The KHN article explains that this proposal is "not designed to pay for maintenance drugs that help people deal with chronic illness. It’s easier for insurers to cover maintenance drugs because they’re purchased over an extended period of time...." The KHN article offers comments from those with opposing views and discusses how outcomes effect the loan.
The U.S. Census Bureau recently released it's updated international population report, An Aging World: 2015. Lots of interesting numbers in this 135 page report (plus tables), with analysis indicating trends. To highlight a few:
- Growth of world's older population will continue to outpace that of younger population over the next 35 years
- Asia leads world regions in speed of aging and size of older population
- Africa is exceptionally young in 2015 and will remain so in the foreseeable future
- World's oldest countries are mostly in Europe, but some Asian and Latin American countries are quickly catching up
- Some countries will experience a quadrupling of their older population from 2015 to 2050
The document compares India and China as two "population giants" that are on "drastically different paths of population aging."
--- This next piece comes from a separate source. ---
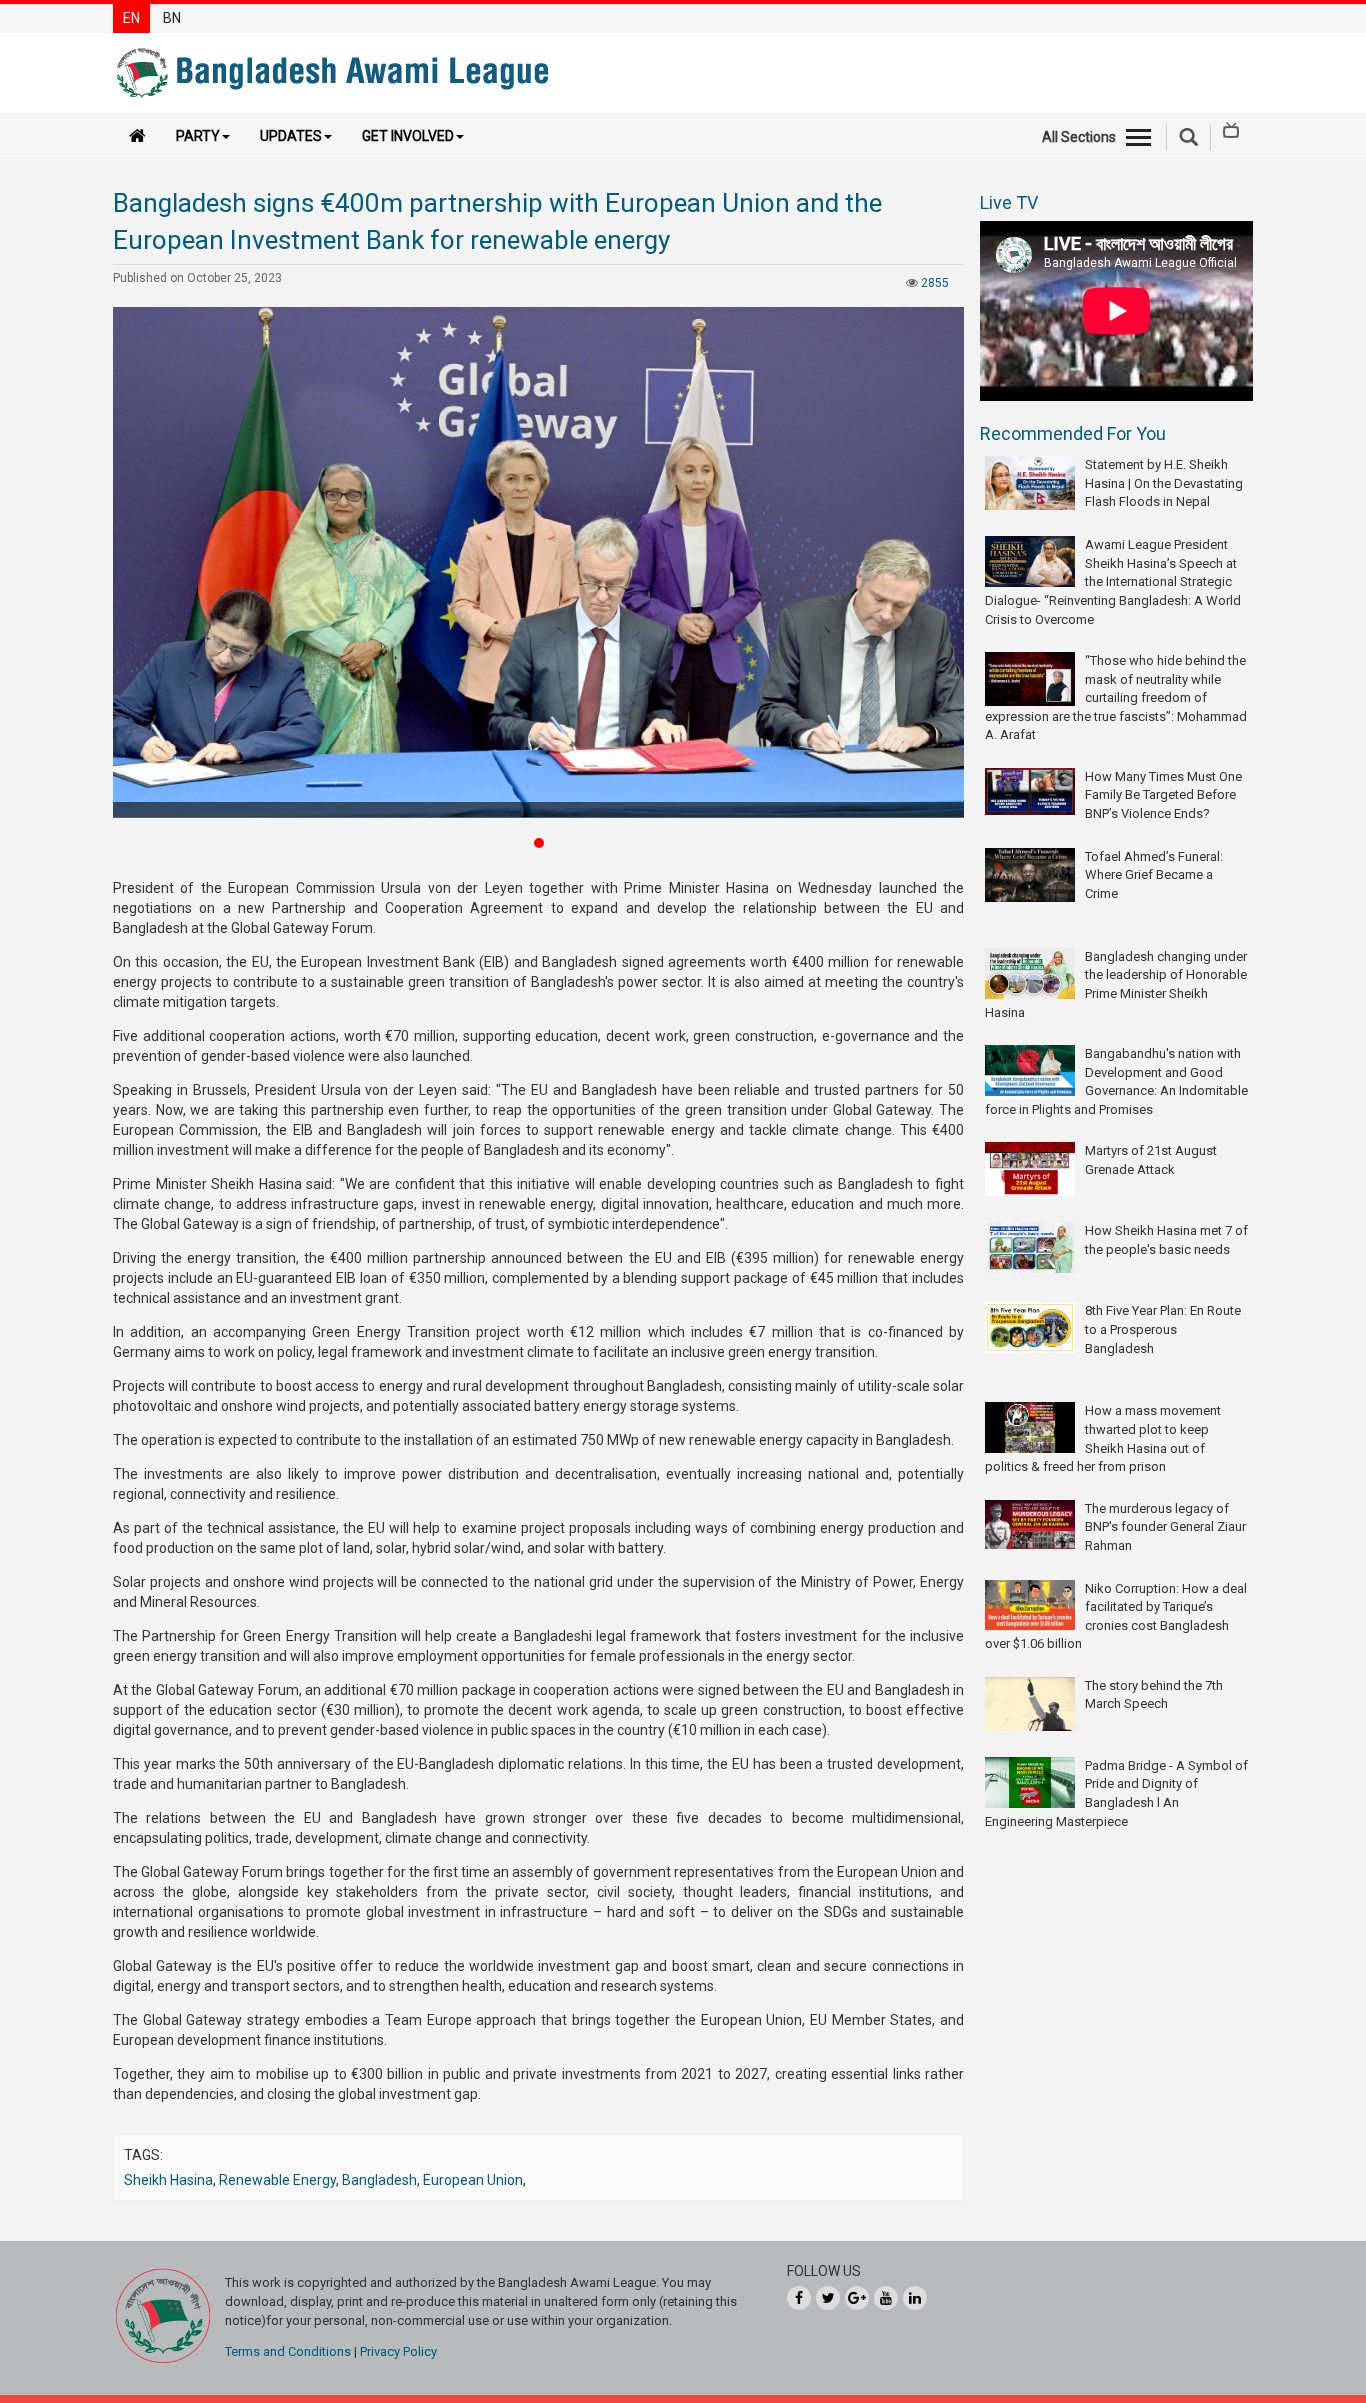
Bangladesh (379, 2180)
In 2015, the total population of China stands at 1.4 billion, with India close behind at 1.3 billion. It is projected that 10 years from now, by 2025, India will surpass China and become the most populous country in the world. . . . Although both China and India introduced family planning programs decades ago [graphic available in report], the fertility level in India has remained well above the level in China since the 1970s. By 2030, after India is projected to have overtaken China in terms of total population, 8.8 percent of India’s population will be aged 65 and older, or 128.9 million people. In contrast, in the same year, China will have nearly twice the number and share of older population (238.8 million and 17.2 percent).
The report also introduced me to a new acronym - HALE - for "healthy life expectancy," as an important measurement of population health across the life span. For example, while among European countries France has the longest life expectancy, Norway has significantly better projections for healthy life expectancy, the number of years older adults can be expected to live without activity limitations.
Thursday, March 31, 2016
A friend sent me several recent resources about elders with dementia. The Hospice and Nursing Home Blog published a video on Doctors’ End-of-Life Language, Impact on Patient-Caregiver Decisions. The Agency on Healthcare Research and Quality published Nonpharmacologic Interventions for Agitation and Aggression in Dementia. The pdf of the article is available here. Finally, in February, 2016, this article, Palliative care of patients with advanced dementia was published in UpToDate (which is "an evidence-based, physician-authored clinical decision support resource....")
Thanks to my friend Pamela Burdett for sending me the links to these 3 publications.